- **Required work**:
1) In the medicinal cannabis article, reproduce the passage that begins at the words "Now he is focussing" and ends after "a local pharmacy.".
2) Answer these questions from the medicinal cannabis article:
(a) Which company did Carphone Warehouse buy?
(b) In what year did Gary move with his family to Jersey?
(c) To what date and place does known medicinal use of cannabis go back?
3) Decide whether each statement agrees with the medicinal cannabis article. Answer yes or no, and quote the words from the article that settle it.
(a) Medicann grows the cannabis plant itself.
(b) Gary left the island at age 22.
(c) Medicinal cannabis may be smoked.

═════ Text ═════

He left the island when he was 22. He says: ‘I went to the UK where I grew a couple of businesses, one of which, Cable Direct, was bought by Carphone Warehouse and renamed Talk Talk Business.’
In 2006 he moved with his family to Jersey and quickly became established in the business community there, as chief executive officer of Newtel. In 2009 he was also appointed head of an enterprise group at Jersey Post, responsible for plotting its future course in the world of digital mail and online deliveries.
Now he is focussing his enthusiasm and enterprise on medicinal cannabis and, like many others, he is a true believer in its potential to alleviate the symptoms of a number of medical conditions. He has seen this at first hand as he has himself qualified as a medicinal cannabis consultant and has met many patients whose lives have been transformed.
One Medicann patient with severe epilepsy, who was suffering multiple fits almost on a daily basis, had his symptoms relieved by taking medicinal cannabis. He told Gary: ‘It hasn’t cured me, I still have epilepsy, but it’s given me back a quality of life.’
And whilst there are a lot of people already buying products like CBD oil from unregulated online sources, the Medicann model will give them the chance to have a proper consultation using local doctors and specialists, with the product dispensed directly from a local pharmacy.
Gary says: ‘We like the fact that we do face to face consultations. It’s better for the patient and better for the doctor.’
And he goes on: ‘Medicinal cannabis is not the same as the substance people smoke to get high – it can only be administered via oil or a vape – but it is still a Schedule Two drug and, as such, its supply is strictly regulated.’
Medicann is not in the business of cultivating the plant but Gary says that they ‘have agreements with all the largest growers worldwide’ and he has already met with Peel Holdings chairman, John Whittaker, to talk about his plans to cultivate medicinal cannabis in the Isle of Man.
Gary says: ‘We would definitely want to use a product that was grown locally if it ticked all the right medical boxes.’
One of the reasons that he, and a growing number of medical professionals, are so keen on medicinal cannabis, is because of its potential to reduce the usage of opioid and other painkillers which can be addictive or have harmful side effects.
And, although we are only now beginning to think of cannabis as something other than a recreational drug, it has been used a medicine for centuries, with known use dating back to 4000BC in ancient China.

═════ Information provided ═════

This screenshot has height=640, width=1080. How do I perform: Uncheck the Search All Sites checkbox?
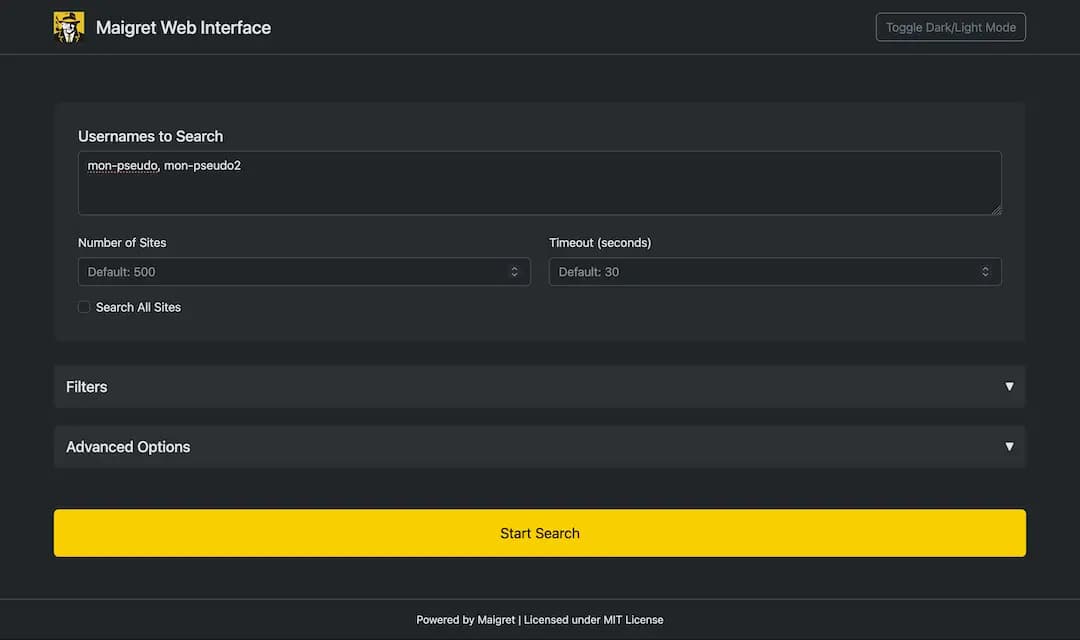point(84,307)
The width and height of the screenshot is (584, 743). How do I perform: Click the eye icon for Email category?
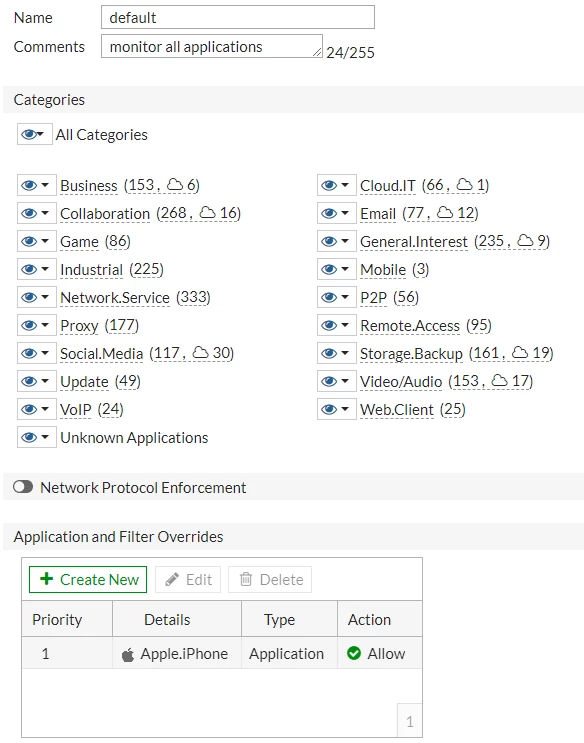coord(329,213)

═════
═════ Information provided ═════

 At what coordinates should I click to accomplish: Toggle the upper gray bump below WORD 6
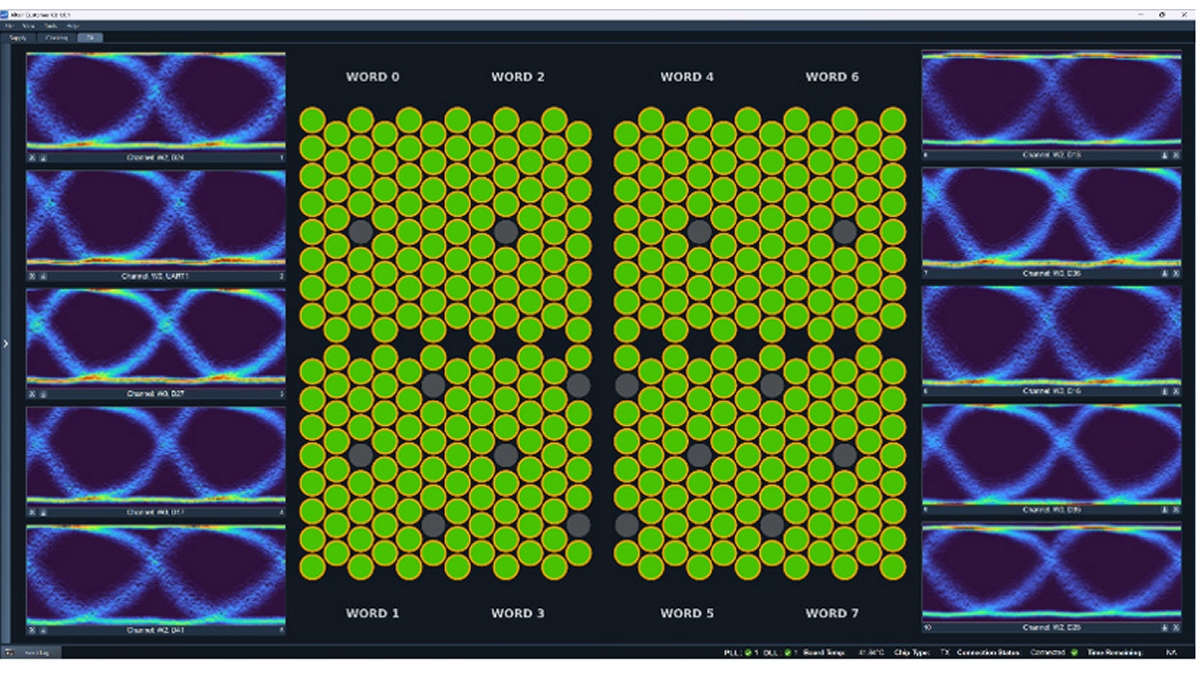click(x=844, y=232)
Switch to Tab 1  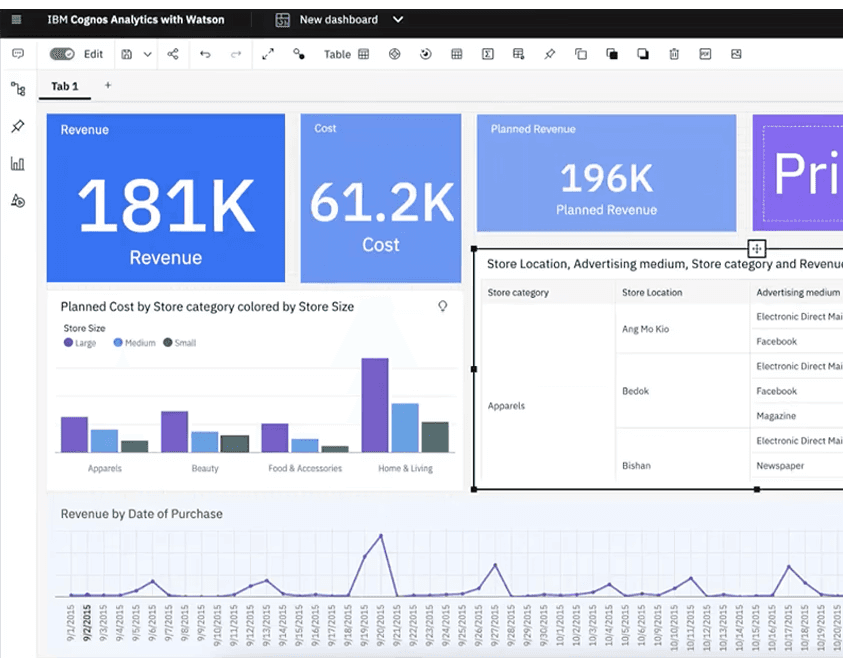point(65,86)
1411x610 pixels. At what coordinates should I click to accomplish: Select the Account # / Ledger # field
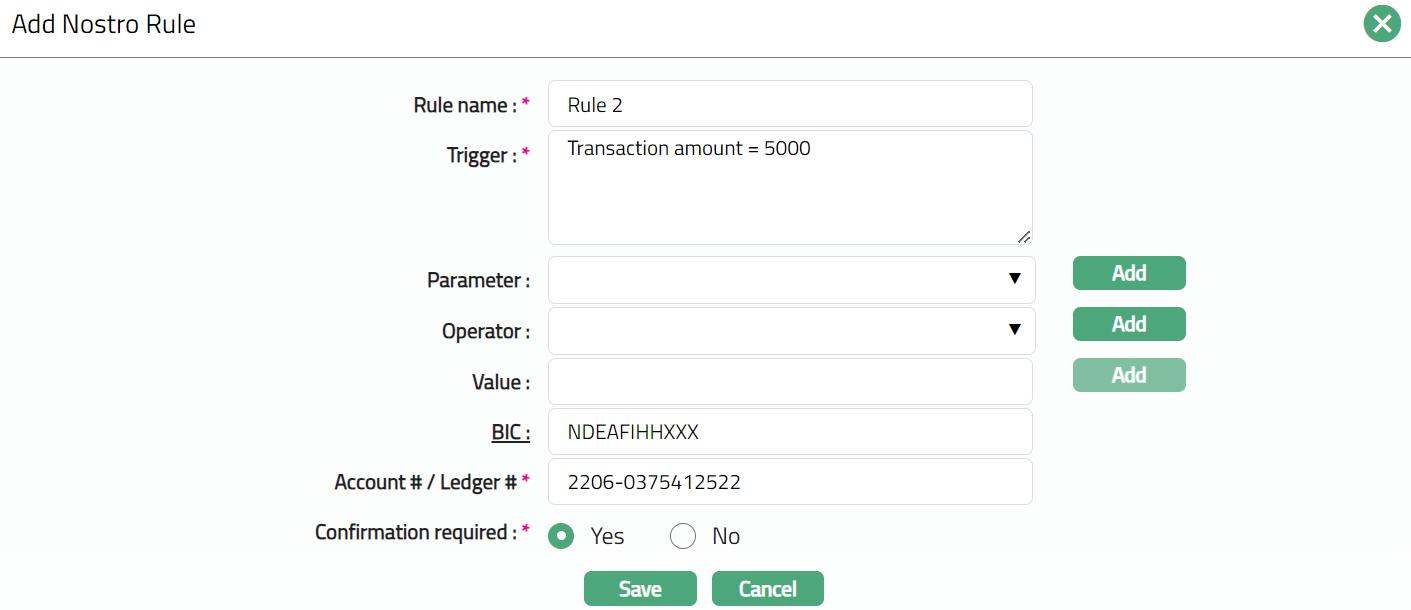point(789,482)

═════

- **Exercise solutions**:
1)
Now he is focussing his enthusiasm and enterprise on medicinal cannabis and, like many others, he is a true believer in its potential to alleviate the symptoms of a number of medical conditions. He has seen this at first hand as he has himself qualified as a medicinal cannabis consultant and has met many patients whose lives have been transformed.
One Medicann patient with severe epilepsy, who was suffering multiple fits almost on a daily basis, had his symptoms relieved by taking medicinal cannabis. He told Gary: ‘It hasn’t cured me, I still have epilepsy, but it’s given me back a quality of life.’
And whilst there are a lot of people already buying products like CBD oil from unregulated online sources, the Medicann model will give them the chance to have a proper consultation using local doctors and specialists, with the product dispensed directly from a local pharmacy.

2)
(a) Cable Direct
(b) 2006
(c) 4000BC in ancient China

3)
(a) No: "Medicann is not in the business of cultivating the plant"
(b) Yes: "He left the island when he was 22."
(c) No: "it can only be administered via oil or a vape"